Caching Handling in Device Event Service

Overview

The device event service (DES) needs to make sure that following types of entities are up to date:

Active In-app campaigns

the list of active campaigns is cached and needs to be updated if a campaign changes status.

Non-terminal campaign ids

set of non-terminal campaign ids is cached and needs to be updated if a campaign changes status.

Message-content

static content for a specific campaign is cached and needs to be updated if the content of a campaign changes.

Campaign details

campaign details without the content which is needed for push2inapp to determine if the content is personalized.

Applications

the applications used are also cached and even if they don’t change much we still need to update the cache if an app is changed in any way.

First Level Cache (in-memory)

The first level cache is stored in-memory, i.e. each web pod has it’s own cache.

Second Level Cache (Redis)

Only active In-app campaigns, non-terminal campaign ids and applications are currently stored in the second level cache (Redis). If there is a cache-miss in the first level cache the second level cache is used before querying the database (PostgreSQL).

Problem With Current Behaviour

Right now each instance of the device event service listens to entity events and invalidates the cache when an app or campaign are modified. When very many campaigns are modified at once this leads to significant load on the DB and sometimes to the service being unavailable for short time.

New Concept Approach 1

We would change the responsibility of the management of the cache to a single worker instead of every process. One worker would manage the Redis cache and the in-memory cache would use such a low expiry that it won’t need to be invalidated apart from that.

This would remove the need for the processes themselves to subscribe to the entity events and we could have a single worker consuming the events and making sure that the cache is up to date.

The worker could also do more than just invalidating the cache, it could pre-fill it with the updated value so that the web workers won’t have any cache misses.

Modified Entity Properties

In order to decide whether specific caches needs to be updated or not we could add a list of properties that were modified of an entity when sending the entity event.

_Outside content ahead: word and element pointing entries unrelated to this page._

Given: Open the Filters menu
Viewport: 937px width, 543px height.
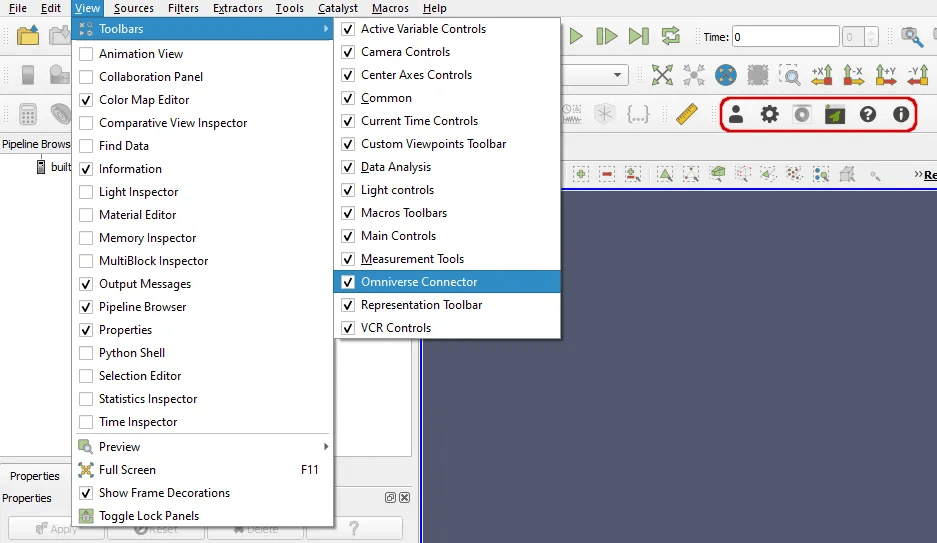Looking at the screenshot, I should click(x=183, y=8).
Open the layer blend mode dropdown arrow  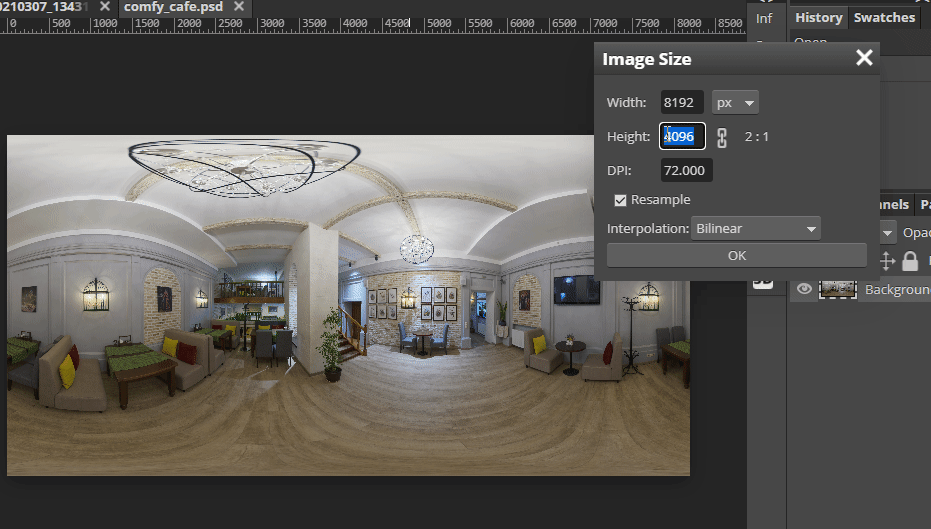pos(887,232)
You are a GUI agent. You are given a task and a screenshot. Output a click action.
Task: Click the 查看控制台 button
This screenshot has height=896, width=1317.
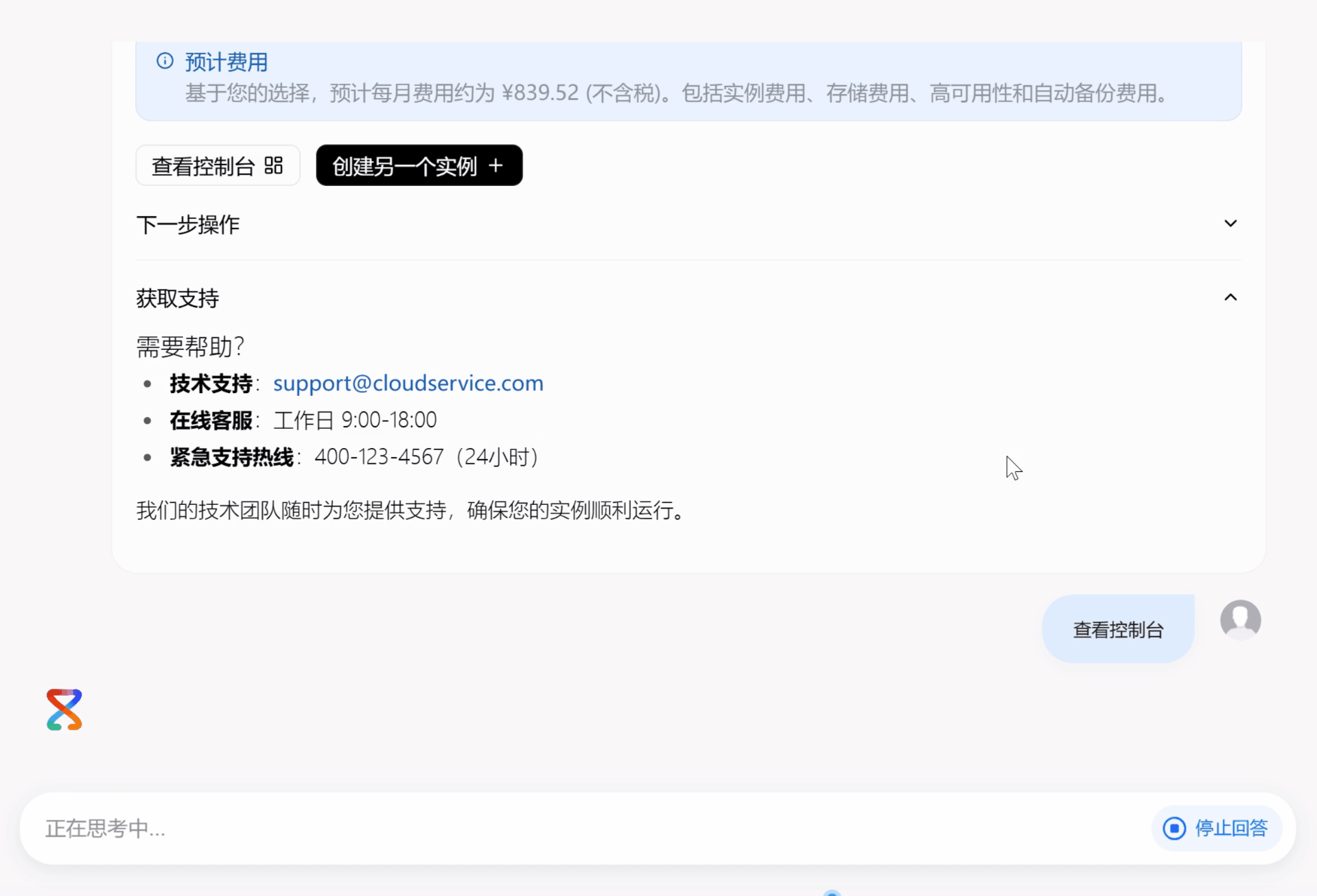[x=218, y=165]
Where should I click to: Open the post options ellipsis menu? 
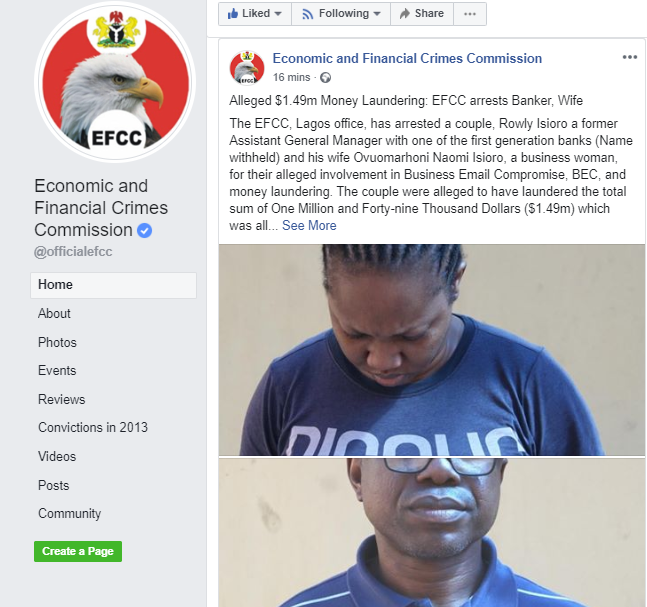coord(630,57)
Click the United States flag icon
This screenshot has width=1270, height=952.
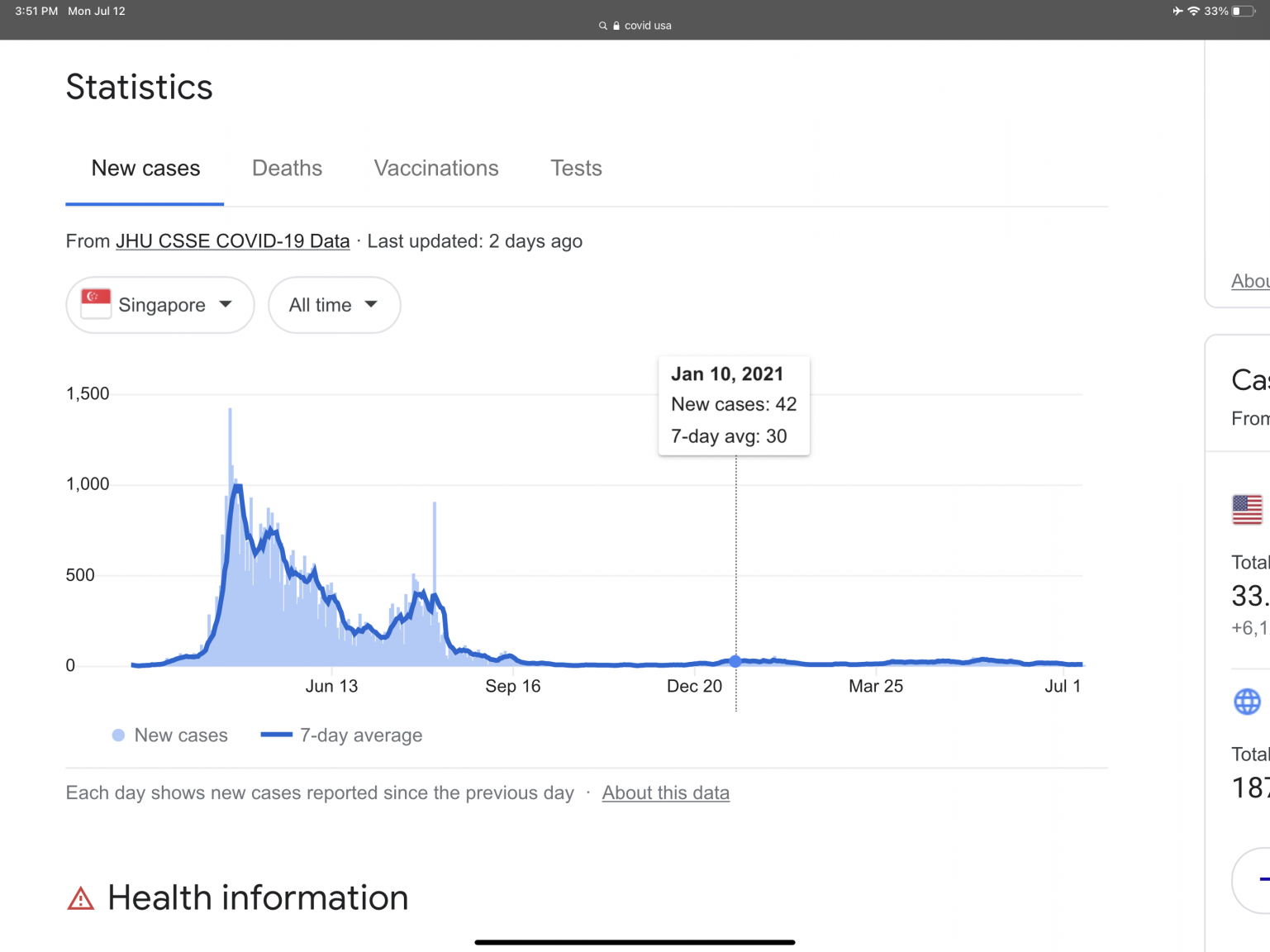click(1247, 509)
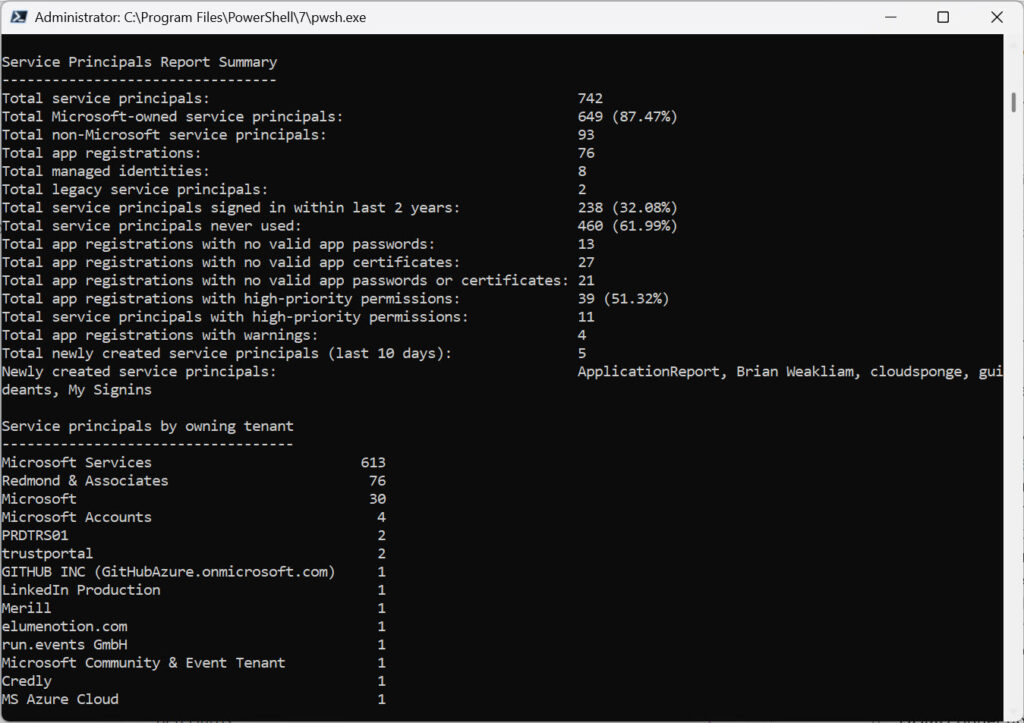Minimize the PowerShell window
This screenshot has width=1024, height=723.
[890, 17]
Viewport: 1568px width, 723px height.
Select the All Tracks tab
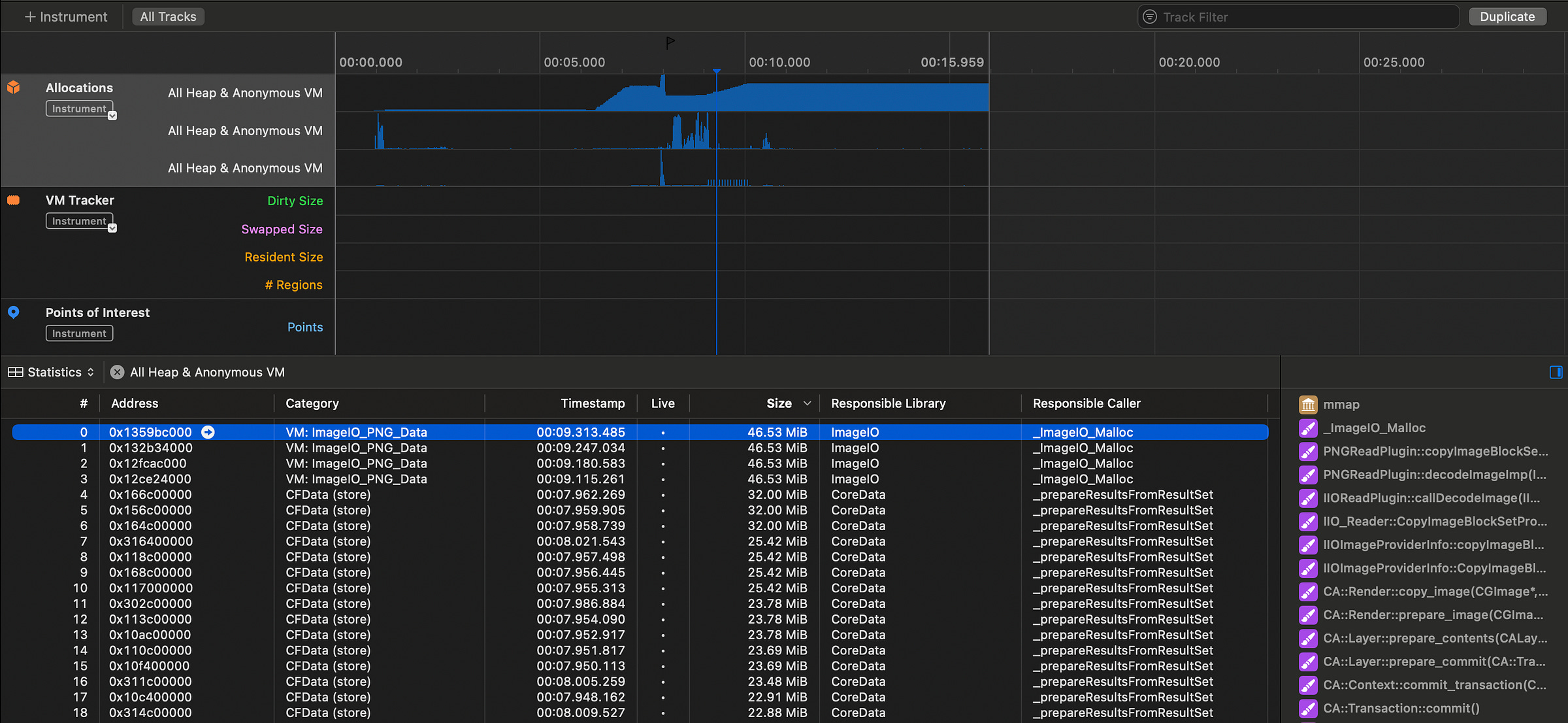[x=168, y=17]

Batched Processing of Events

To make processing and more specifically the queries against the DB more efficient we could batch events so that the change of priority of all the campaigns of an app would not lead to a large number of queries.

Entity Events in PubSub

This could also be a good time to start publishing the events to a pubsub topic. This would more inline with our current infrastructure.

New Concept Approach 2

Approach 1 uses time-to-live in the in-memory cache to keep it fresh and does not use active cache invalidation of the in-memory caches which has following constraints:

  • If the time-to-live is low the load to Redis increases

  • If the time-to-live is too high consumers might see campaign content which is already outdated

Therefore approach 2 actively invalidates the in-memory caches after the Redis cache has been refreshed:

Concept Cache Invalidation

Pub/Sub Subscriptions

Every web pod needs a subscription to have the same effect as the fanout exchange in RabbitMQ. Each pod has to create the subscription on startup and delete it on shutdown. The subscription name can be created in a similar way as for the RabbitMQ queues, e.g.

${prefix}-des-web-${uuid}

Subscription expiration period can be used to ensure the subscription is cleaned up even when the deletion of the subscription fails during shutdown of the pod.

Dedicated Events

In In-app there is a global priority across all campaigns. What actually matters is the priority scoped per application since every request comes from a certain application. I.e. there are two cases:

  • A new campaign is created an gets priority 1 and the priority of all other campaigns is increased, i.e. The relative priority changes just for the application of the new campaign. But since the a new campaign is in design the priority of active campaigns is not affected.

  • When changing priorities in the UI multiple campaigns with different applications can be affected, i.e.the cache has to be invalidated for the applications which change priority since the relative priority for the unaffected applications stays the same.

With dedicated events for update of priorities including the affected applications DES can clear the affected caches of active campaigns.

Enrich Events With Campaign Properties

Currently the CampaignEventHandler does a PostgreSQL query when the entity event is handled. The properties needed are:

  • status to ignore campaigns which are in design

  • applicationId to invalidate the caches just for that application id

By providing these fields in the event these PostgreSQL queries can be avoided. Additional fields could be provided during the implementation to skip invalidation for caches which are not affected by the event.

Second Level For All Caches

Currently active campaigns and non-terminal campaign ids use a second level cache. When web pods need to serve the message-content for the same campaign it results in two queries to PostgreSQL since these are stored only in the first level in-memory cache. I.e. to further reduce the number of queries to PostgreSQL the message-content and campaign details could also be stored in Redis.